The definition classifies elliptic curve families for the ECDLP watch harness by returning true exactly on anomalous, supersingular, and small-embedding-degree cases. Cryptographers auditing RS candidate invariants against public instances cite it to enforce explicit weak-family tagging before any invariant test. It is realized as a direct pattern match on the CurveFamily inductive type with no additional computation.
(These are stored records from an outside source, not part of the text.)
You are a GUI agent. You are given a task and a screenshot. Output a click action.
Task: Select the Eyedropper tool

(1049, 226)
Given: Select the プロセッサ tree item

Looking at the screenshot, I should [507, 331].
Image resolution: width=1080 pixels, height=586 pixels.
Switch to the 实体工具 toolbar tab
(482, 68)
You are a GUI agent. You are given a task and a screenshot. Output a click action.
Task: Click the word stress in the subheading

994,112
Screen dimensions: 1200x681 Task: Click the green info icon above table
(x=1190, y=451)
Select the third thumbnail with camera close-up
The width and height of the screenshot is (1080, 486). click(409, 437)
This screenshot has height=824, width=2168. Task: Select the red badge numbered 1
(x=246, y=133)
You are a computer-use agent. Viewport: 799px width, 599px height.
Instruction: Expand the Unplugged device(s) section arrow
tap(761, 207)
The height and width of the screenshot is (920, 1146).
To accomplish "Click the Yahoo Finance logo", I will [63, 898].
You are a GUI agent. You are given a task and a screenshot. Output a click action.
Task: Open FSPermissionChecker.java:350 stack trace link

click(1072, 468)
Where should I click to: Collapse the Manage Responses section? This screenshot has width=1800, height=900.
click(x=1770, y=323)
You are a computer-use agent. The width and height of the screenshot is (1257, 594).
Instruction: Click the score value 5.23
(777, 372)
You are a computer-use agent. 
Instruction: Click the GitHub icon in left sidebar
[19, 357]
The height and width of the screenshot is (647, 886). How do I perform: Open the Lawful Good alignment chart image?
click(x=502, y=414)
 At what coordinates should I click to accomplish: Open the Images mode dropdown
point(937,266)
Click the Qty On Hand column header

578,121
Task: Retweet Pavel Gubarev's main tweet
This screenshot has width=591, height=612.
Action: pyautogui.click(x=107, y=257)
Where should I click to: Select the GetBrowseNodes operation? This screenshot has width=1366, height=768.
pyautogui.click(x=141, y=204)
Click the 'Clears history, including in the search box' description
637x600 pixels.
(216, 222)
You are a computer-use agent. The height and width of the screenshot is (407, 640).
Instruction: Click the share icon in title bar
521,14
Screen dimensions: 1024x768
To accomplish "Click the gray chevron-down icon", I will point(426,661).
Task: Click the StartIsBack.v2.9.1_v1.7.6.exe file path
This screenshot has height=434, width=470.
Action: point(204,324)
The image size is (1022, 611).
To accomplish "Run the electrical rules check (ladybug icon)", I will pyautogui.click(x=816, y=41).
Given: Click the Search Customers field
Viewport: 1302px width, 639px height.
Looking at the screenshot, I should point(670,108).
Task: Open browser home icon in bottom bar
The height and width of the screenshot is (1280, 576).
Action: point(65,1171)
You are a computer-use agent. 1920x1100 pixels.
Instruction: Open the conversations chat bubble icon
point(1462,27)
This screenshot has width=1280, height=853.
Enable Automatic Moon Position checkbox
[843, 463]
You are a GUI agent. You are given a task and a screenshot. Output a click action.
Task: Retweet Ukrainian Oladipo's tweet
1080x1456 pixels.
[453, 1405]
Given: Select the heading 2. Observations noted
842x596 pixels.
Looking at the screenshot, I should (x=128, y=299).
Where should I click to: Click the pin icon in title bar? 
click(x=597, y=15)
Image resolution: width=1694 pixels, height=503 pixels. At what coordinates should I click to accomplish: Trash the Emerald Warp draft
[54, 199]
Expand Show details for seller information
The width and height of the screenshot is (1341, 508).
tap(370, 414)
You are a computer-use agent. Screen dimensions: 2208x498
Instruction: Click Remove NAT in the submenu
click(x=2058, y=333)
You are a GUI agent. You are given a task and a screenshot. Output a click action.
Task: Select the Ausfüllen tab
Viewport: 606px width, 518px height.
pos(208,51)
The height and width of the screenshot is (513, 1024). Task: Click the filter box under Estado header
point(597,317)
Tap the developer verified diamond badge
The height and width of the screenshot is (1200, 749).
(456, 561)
Claim. Let $F$ be a curve family. The predicate holds if and only if $F$ is anomalous, supersingular, or has small embedding degree; it fails on all other families.

background

The ECDLP Watch Surface module supplies a minimal mathematical surface for auditing discrete-logarithm claims on elliptic curves. It fixes a finite carrier in ZMod p, short Weierstrass equations, the chord-tangent group law, scalar multiplication, and an explicit ECDLP solution predicate, all without security assertions. The CurveFamily inductive type supplies the six tags toy, anomalous, supersingular, smallEmbeddingDegree, ordinaryPrimeOrder, and standardLike. The present definition isolates the three known weak tags so that any downstream watch record can separate them from standard-curve claims.

proof idea

The definition is a direct pattern match on the CurveFamily constructors. It returns True on the anomalous, supersingular, and smallEmbeddingDegree cases and False on every remaining constructor.

why it matters

The definition is referenced inside InvariantWatchRecord to populate the weak_family_tagged field, which records that a candidate invariant is exercised only on public data against an explicitly tagged family. It therefore supplies the separation step required by the module's stated goal of making the ordinary ECDLP problem precise before any RS invariant is tested. No framework landmark from the T0-T8 chain is invoked; the contribution is strictly local to the cryptography auditing surface.